» WHAT TO DO: Given the material below, return only the lines starting at the line with "How do I perform: Click" and ending at the line with "Click the warning triangle icon beside 小叮嚀", exactly as they appear.

» DATA:

- - - - -

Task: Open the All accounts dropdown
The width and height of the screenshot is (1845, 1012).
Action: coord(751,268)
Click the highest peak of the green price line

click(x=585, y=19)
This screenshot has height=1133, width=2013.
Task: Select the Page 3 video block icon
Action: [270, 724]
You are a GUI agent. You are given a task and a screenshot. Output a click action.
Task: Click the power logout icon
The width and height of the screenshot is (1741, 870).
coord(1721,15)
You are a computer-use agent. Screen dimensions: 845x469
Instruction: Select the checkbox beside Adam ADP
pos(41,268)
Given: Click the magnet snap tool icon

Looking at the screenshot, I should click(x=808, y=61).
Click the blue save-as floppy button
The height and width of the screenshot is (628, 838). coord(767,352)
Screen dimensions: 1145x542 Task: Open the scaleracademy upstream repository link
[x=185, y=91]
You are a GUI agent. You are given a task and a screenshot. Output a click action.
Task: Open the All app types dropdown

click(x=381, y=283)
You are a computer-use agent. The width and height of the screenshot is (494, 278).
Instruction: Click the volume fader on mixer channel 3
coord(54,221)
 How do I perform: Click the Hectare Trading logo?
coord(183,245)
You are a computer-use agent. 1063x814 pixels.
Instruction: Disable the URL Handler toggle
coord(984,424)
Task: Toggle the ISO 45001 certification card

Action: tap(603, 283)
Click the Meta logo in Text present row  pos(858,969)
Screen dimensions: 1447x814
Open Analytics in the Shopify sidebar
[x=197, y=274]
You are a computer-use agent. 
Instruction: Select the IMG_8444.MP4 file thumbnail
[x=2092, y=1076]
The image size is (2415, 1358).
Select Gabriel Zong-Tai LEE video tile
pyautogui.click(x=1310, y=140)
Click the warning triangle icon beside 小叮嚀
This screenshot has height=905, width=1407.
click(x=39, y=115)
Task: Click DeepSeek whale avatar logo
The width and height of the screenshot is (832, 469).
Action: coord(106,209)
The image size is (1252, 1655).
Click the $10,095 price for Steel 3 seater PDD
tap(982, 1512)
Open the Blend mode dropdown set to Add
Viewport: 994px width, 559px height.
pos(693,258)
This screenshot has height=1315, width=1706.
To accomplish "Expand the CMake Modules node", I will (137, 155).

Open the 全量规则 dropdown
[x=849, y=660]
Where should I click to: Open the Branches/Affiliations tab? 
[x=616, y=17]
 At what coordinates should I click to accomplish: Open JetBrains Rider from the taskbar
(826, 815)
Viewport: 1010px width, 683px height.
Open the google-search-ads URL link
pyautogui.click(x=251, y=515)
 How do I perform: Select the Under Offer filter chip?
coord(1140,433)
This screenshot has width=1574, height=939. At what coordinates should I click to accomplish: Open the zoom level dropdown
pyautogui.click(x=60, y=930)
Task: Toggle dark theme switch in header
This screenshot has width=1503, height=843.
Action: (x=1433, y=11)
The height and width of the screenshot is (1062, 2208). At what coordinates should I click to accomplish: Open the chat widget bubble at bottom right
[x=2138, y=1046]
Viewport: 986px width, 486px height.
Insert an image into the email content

- - - - -

» REPLY:
 How do I perform: Click the Hectare Trading logo?
coord(183,245)
You are a computer-use agent. 1063x814 pixels.
Instruction: Disable the URL Handler toggle
coord(984,424)
Task: Toggle the ISO 45001 certification card

Action: tap(603, 283)
Click the Meta logo in Text present row  pos(858,969)
Screen dimensions: 1447x814
Open Analytics in the Shopify sidebar
[x=197, y=274]
You are a computer-use agent. 
Instruction: Select the IMG_8444.MP4 file thumbnail
[x=2092, y=1076]
The image size is (2415, 1358).
Select Gabriel Zong-Tai LEE video tile
pyautogui.click(x=1310, y=140)
Click the warning triangle icon beside 小叮嚀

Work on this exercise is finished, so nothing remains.